───── Source material
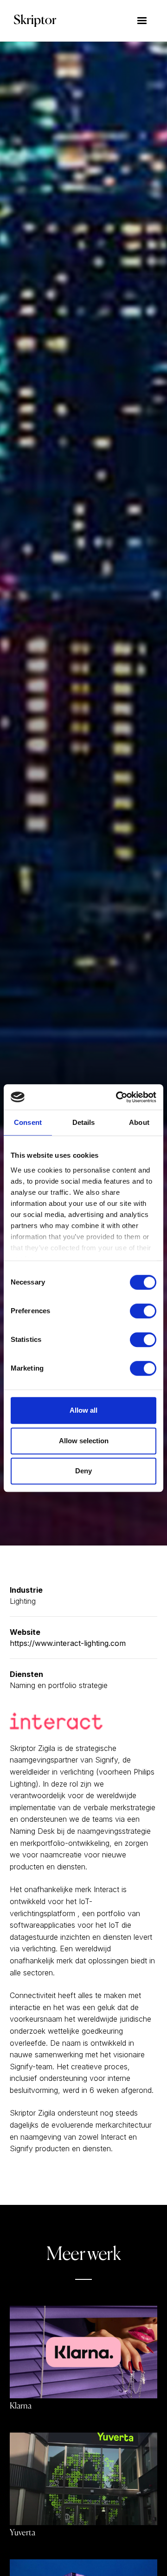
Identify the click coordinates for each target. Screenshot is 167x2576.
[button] (142, 21)
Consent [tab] (28, 1122)
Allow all (83, 1410)
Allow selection (84, 1441)
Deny (83, 1471)
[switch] (143, 1311)
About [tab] (139, 1122)
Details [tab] (83, 1122)
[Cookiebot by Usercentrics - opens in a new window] (117, 1097)
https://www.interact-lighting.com (68, 1643)
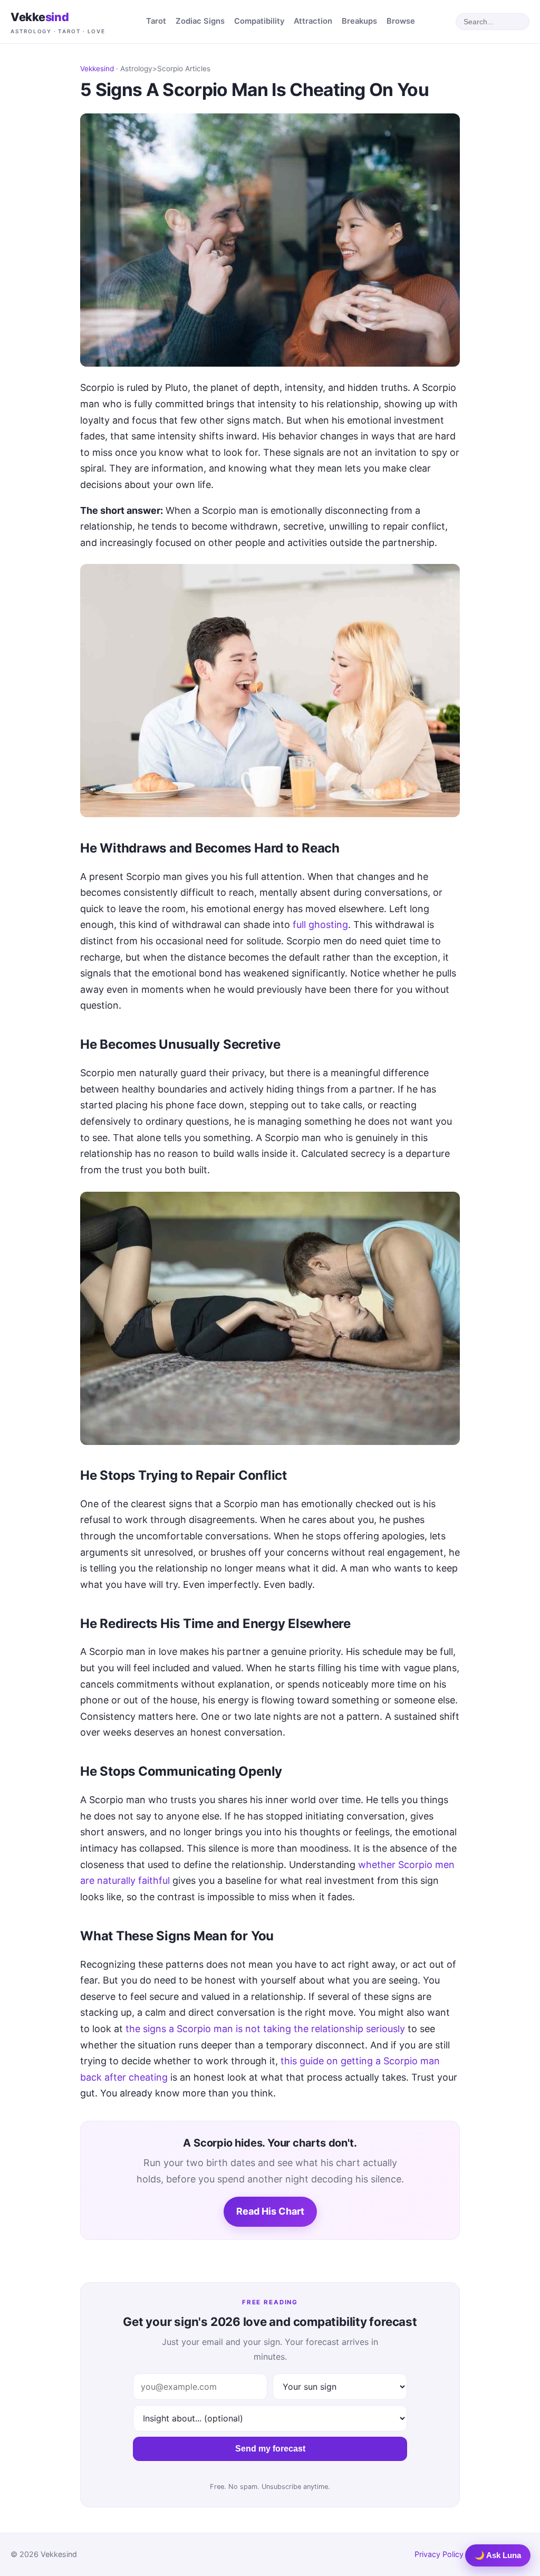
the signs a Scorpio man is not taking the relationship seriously (265, 2028)
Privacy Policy (439, 2554)
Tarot (156, 21)
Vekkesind (97, 68)
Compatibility (259, 21)
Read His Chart (270, 2211)
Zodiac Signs (200, 21)
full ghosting (320, 924)
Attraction (313, 21)
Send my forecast (270, 2448)
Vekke (58, 22)
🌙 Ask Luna (498, 2555)
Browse (401, 21)
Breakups (359, 21)
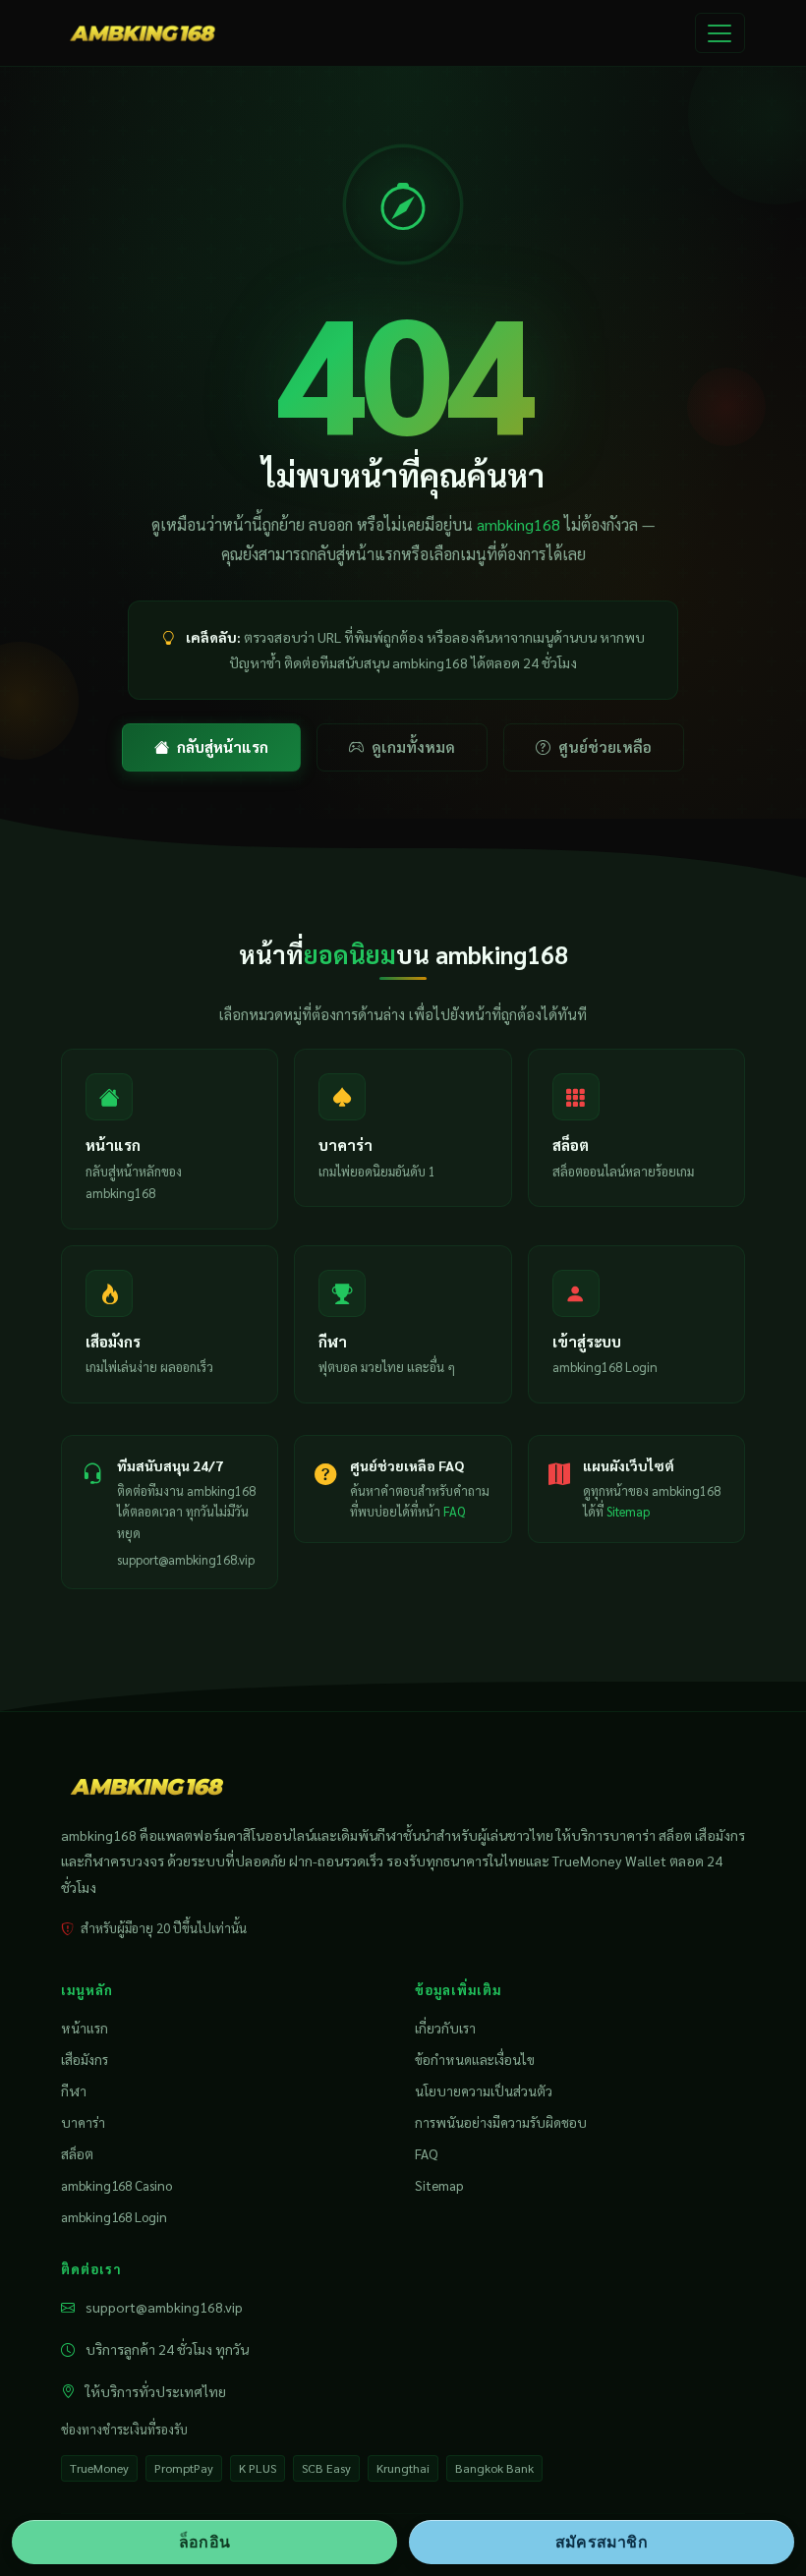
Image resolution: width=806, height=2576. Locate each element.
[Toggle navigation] (720, 33)
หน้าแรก (84, 2027)
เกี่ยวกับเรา (445, 2027)
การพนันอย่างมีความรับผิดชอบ (501, 2122)
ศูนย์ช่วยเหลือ (605, 747)
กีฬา (73, 2090)
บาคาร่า (83, 2122)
──────────
* **Task instructions**
Please return, without any change, the lines from the line containing "Send my forecast (270, 2448)" through the last line of the entries, dropping the pictures.

* **Written response**
Send my forecast (270, 2448)
Vekke (58, 22)
🌙 Ask Luna (498, 2555)
Browse (401, 21)
Breakups (359, 21)
Image resolution: width=806, height=2576. Locate each element.
[Toggle navigation] (720, 33)
หน้าแรก (84, 2027)
เกี่ยวกับเรา (445, 2027)
การพนันอย่างมีความรับผิดชอบ (501, 2122)
ศูนย์ช่วยเหลือ (605, 747)
กีฬา (73, 2090)
บาคาร่า (83, 2122)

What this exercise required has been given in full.